Chinese-funded and -staffed construction projects in the region have been targeted by militants in recent years, most recently three Chinese engineers were injured in a suicide bombing on a bus–another attack claimed by BLA. Last year, a Chinese couple believed to be on a religious missionary trip were kidnapped and killed in Quetta, Balochistan.
At the South China Morning Post, Murtaza Solangi reports on the BLA and its militant opposition to Chinese investment in the Balochistan region:
The exact numerical strength of the BLA is not known. Most analysts agree that the group comprises several hundred members who operate in the province of Balochistan as well as neighbouring Afghanistan. Until now, the group’s biggest targets have been the Pakistani military and workers hailing from other provinces, mostly Punjabis. Pakistani authorities have routinely blamed India for supporting the BLA and other Baloch militant groups, which New Delhi has denied.
[…] While the BLA and other militant groups do pose a security threat, they are not seen to have the wherewithal to defeat the Pakistani military or run over the province. Nevertheless, they remain a serious impediment to the development of the China – Pakistan Economic Corridor (CPEC), the crown jewel of Beijing’s Belt and Road Initiative in Pakistan. The CPEC is supposed to run through Balochistan to end in the deep seaport of Gawadar, providing the shortest land and sea route between China and the Persian Gulf. [Source]

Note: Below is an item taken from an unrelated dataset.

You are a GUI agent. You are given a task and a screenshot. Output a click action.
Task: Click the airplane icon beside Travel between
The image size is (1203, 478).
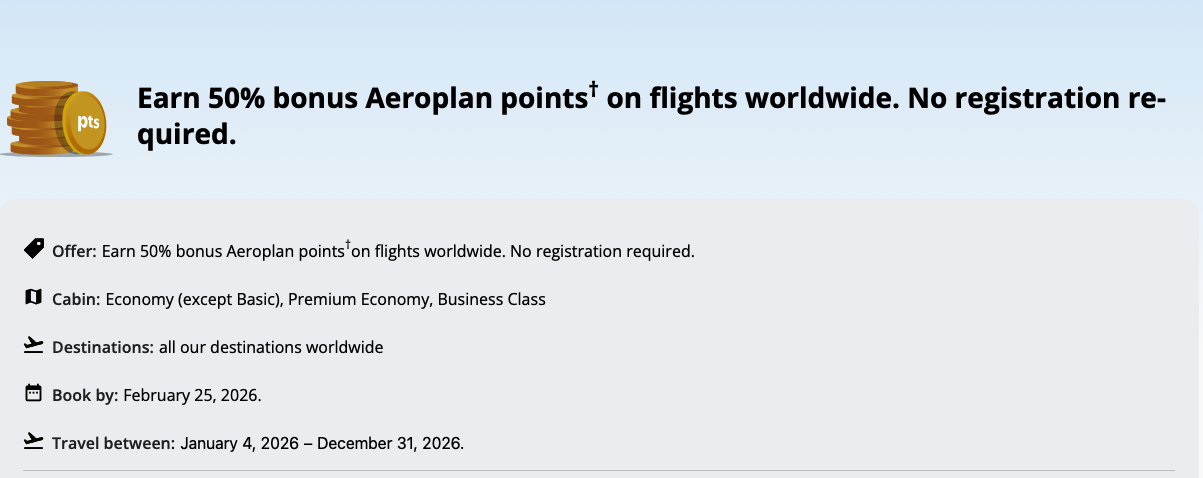point(33,441)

China and Pakistan have enjoyed close relations since the modern nations’ early days, and leaders have been known to refer to Pakistan as an “all-weather friend.” In 2014, then Pakistani Prime Minister Nawaz called the friendship with China “sweeter than the sweetest honey,” and in 2016 Chinese foreign policy analyst Yan Xuetong referred to the South Asian nation as China’s only real ally. At CNBC, Nyshka Chandran reports on Beijing’s defense of its strategic alliance with Pakistan and continued investment in CPEC after the attack, and notes Chinese donations to support the families of the Pakistani security officers who died in the attack:
The bilateral alliance is “higher than (the) mountains and deeper than (the) sea,” Lijian Zhao, deputy chief of mission at the Chinese Embassy in Islamabad, said on Twitter days after the terror attack. “The friendship has never been empty talks, but deeply imprinted in hearts of Chinese and Pakistani people,” Zhao said, noting how Chinese civilians made donations to the families of Pakistani security officers who died on Friday.
[…] Meanwhile, social media users in China expressed their respect and admiration for a female Pakistani police officer, Suhai Aziz Talpur, who was part of a team that killed Friday’s assailants.

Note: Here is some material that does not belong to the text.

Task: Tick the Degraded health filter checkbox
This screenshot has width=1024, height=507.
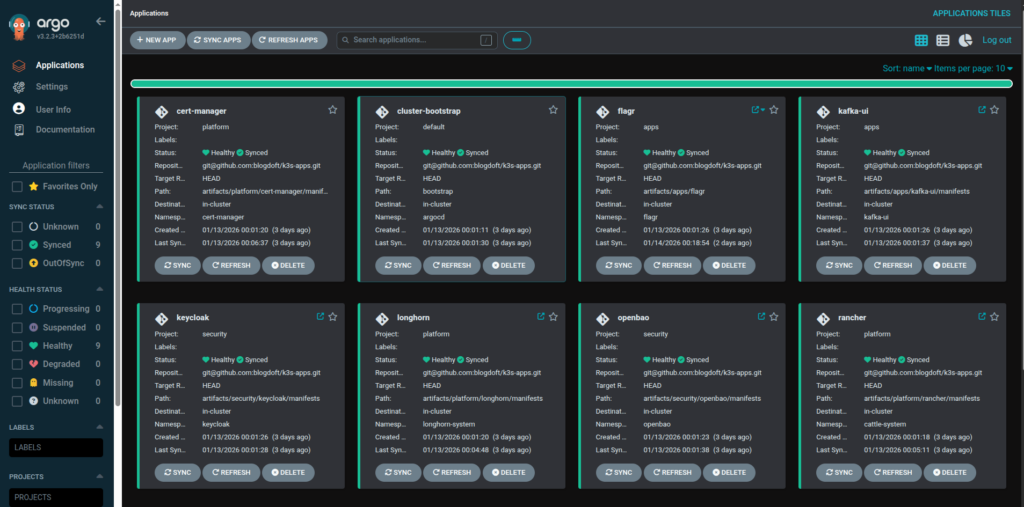Action: click(x=17, y=364)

[…] Beijing, however, appeared unfazed by these security concerns.
“We believe that the Pakistani side is able to ensure the safety of Chinese institutions and personnel in Pakistan,” the Chinese Embassy in Islamabad said in a statement. “Any attempt to undermine China-Pakistan relationship is doomed to fail.” [Source]
Immediately following the attack, Beijing condemned “any violent attacks against diplomatic agencies and requests that Pakistan takes practical measures to ensure the safety of Chinese citizens and institutions in the country.”
At the Nikkei Asian Review, Adnan Aamir reports on Islamabad’s struggle to contain anti-Chinese sentiment in Pakistan, noting the difficult situation national leaders are in as they seek Beijing’s help to ease domestic financial stress:
The attack on the Chinese consulate in Karachi last week is a sign that the Pakistani government may be struggling to contain anti-China sentiment at an awkward time when it is asking Beijing for financial assistance to avert a balance of payments crisis.
[…] Prime Minister Imran Khan is certainly in a difficult position, as his government is trying to ink a deal with Beijing for a huge financial bailout. Pakistan needs $12 billion to avert a balance of payment crisis. Islamabad has secured $6 billion from Saudi Arabia and Khan has been knocking on the doors of China and the United Arab Emirates for bilateral loans.
Khan recently visited Beijing and China showed willingness to assist Islamabad, although more negotiations were needed to finalize details of the package. The insurgents have now weakened Islamabad’s negotiating position, experts said. [Source]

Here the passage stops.